▶ PROBLEM STATEMENT:
Your reply should be an exact copy of the lines from the one that holds "Open Danger Zone" to the end of the data below.

******

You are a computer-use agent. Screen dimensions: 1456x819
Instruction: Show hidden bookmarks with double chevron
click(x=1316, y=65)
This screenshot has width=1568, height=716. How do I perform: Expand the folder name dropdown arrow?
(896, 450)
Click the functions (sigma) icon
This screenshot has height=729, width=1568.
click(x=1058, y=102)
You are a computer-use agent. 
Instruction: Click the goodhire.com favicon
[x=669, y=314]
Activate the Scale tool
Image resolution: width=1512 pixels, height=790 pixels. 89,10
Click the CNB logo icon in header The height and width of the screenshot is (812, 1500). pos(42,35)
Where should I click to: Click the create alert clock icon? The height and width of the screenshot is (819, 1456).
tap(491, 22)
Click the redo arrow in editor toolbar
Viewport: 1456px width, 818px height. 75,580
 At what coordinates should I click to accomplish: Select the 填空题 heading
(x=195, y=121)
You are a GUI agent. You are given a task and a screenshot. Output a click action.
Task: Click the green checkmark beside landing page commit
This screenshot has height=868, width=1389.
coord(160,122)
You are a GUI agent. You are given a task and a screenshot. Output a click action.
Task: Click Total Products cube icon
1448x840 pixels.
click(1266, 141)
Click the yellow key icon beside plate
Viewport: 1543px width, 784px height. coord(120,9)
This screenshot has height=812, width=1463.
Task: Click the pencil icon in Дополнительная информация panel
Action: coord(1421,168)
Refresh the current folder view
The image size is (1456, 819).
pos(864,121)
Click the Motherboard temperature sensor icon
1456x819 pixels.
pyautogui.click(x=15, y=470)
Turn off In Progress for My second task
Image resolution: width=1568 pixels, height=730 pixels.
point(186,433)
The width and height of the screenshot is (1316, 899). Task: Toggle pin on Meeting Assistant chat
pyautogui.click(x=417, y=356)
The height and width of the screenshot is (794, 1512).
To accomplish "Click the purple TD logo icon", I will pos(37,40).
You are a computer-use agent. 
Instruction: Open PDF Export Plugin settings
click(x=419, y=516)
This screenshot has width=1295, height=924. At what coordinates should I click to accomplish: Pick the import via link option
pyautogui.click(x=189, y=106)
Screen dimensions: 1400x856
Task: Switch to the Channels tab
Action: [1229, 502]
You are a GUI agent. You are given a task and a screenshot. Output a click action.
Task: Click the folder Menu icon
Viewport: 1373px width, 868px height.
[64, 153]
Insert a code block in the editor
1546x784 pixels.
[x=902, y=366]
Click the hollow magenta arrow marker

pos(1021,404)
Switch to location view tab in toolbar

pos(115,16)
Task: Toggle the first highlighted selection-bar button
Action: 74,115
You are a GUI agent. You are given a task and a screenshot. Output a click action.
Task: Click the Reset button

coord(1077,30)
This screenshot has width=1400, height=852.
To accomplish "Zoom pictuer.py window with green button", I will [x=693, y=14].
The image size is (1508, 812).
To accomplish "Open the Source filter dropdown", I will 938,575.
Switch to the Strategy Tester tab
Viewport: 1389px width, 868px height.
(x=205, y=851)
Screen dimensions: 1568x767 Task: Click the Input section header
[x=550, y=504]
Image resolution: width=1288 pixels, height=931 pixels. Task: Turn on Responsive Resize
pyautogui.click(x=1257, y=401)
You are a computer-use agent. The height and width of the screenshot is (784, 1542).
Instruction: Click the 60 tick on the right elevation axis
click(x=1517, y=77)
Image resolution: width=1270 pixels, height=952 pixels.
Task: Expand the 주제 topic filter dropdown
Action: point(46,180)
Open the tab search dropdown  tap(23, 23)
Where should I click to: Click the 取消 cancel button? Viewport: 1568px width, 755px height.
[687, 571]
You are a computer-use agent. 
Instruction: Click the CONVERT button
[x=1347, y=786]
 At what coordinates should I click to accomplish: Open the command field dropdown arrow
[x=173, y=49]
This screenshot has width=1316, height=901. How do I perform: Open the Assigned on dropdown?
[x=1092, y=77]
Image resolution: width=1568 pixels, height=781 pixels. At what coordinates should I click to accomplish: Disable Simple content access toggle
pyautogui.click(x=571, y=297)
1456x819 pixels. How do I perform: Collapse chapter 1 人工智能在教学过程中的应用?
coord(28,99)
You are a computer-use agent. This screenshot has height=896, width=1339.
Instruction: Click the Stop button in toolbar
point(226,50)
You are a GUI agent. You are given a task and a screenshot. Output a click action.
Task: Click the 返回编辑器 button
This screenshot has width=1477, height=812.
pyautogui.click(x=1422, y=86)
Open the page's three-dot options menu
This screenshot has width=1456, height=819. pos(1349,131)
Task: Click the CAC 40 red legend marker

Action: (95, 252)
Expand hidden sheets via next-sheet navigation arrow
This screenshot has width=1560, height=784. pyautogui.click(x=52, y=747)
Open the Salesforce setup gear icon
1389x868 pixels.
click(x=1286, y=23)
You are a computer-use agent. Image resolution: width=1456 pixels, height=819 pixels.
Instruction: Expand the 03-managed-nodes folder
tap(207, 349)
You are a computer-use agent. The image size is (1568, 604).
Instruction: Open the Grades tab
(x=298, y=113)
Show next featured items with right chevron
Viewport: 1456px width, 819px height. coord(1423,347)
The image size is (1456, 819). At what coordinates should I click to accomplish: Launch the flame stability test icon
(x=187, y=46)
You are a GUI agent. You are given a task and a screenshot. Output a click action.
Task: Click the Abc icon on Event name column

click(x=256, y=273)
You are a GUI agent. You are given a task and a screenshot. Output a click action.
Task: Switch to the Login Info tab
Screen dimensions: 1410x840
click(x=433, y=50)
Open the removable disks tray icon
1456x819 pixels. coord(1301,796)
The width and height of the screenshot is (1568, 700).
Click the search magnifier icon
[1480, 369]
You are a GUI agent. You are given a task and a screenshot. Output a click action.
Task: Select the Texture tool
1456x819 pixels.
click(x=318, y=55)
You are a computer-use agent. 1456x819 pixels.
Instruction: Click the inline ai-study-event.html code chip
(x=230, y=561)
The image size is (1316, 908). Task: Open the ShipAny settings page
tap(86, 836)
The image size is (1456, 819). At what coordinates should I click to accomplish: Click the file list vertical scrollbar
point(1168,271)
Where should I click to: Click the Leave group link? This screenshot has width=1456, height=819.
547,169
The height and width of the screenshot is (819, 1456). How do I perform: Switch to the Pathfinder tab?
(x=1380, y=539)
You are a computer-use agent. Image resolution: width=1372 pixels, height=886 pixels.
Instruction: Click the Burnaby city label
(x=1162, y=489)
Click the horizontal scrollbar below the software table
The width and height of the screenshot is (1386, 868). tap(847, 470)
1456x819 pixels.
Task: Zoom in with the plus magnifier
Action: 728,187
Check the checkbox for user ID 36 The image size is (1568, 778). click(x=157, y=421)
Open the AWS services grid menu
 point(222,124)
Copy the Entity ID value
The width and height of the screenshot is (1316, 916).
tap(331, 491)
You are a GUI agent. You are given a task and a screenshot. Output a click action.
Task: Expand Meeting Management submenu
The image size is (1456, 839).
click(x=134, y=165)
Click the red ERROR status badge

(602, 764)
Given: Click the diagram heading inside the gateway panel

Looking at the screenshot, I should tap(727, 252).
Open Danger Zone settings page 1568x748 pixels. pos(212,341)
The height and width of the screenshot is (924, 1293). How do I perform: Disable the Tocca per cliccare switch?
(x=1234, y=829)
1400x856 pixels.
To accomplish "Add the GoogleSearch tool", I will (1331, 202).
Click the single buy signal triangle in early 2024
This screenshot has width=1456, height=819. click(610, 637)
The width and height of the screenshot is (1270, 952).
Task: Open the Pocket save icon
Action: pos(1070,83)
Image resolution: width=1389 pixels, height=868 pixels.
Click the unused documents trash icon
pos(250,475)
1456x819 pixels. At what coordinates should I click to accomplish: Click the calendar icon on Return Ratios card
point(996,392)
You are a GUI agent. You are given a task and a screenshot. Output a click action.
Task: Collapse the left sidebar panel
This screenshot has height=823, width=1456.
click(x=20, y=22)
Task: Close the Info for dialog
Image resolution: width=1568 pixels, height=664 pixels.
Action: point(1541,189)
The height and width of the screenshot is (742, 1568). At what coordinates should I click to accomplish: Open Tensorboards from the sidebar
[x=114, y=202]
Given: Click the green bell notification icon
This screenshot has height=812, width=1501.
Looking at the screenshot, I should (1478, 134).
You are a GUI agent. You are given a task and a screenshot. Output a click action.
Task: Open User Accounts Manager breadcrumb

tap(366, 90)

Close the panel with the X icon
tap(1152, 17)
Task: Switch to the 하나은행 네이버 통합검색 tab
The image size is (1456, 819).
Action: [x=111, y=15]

******

▶ OUTPUT:
Open Danger Zone settings page 1568x748 pixels. pos(212,341)
The height and width of the screenshot is (924, 1293). How do I perform: Disable the Tocca per cliccare switch?
(x=1234, y=829)
1400x856 pixels.
To accomplish "Add the GoogleSearch tool", I will (1331, 202).
Click the single buy signal triangle in early 2024
This screenshot has width=1456, height=819. click(610, 637)
The width and height of the screenshot is (1270, 952).
Task: Open the Pocket save icon
Action: pos(1070,83)
Image resolution: width=1389 pixels, height=868 pixels.
Click the unused documents trash icon
pos(250,475)
1456x819 pixels. At what coordinates should I click to accomplish: Click the calendar icon on Return Ratios card
point(996,392)
You are a GUI agent. You are given a task and a screenshot. Output a click action.
Task: Collapse the left sidebar panel
This screenshot has height=823, width=1456.
click(x=20, y=22)
Task: Close the Info for dialog
Image resolution: width=1568 pixels, height=664 pixels.
Action: point(1541,189)
The height and width of the screenshot is (742, 1568). At what coordinates should I click to accomplish: Open Tensorboards from the sidebar
[x=114, y=202]
Given: Click the green bell notification icon
This screenshot has height=812, width=1501.
Looking at the screenshot, I should (1478, 134).
You are a GUI agent. You are given a task and a screenshot. Output a click action.
Task: Open User Accounts Manager breadcrumb

tap(366, 90)

Close the panel with the X icon
tap(1152, 17)
Task: Switch to the 하나은행 네이버 통합검색 tab
The image size is (1456, 819).
Action: [x=111, y=15]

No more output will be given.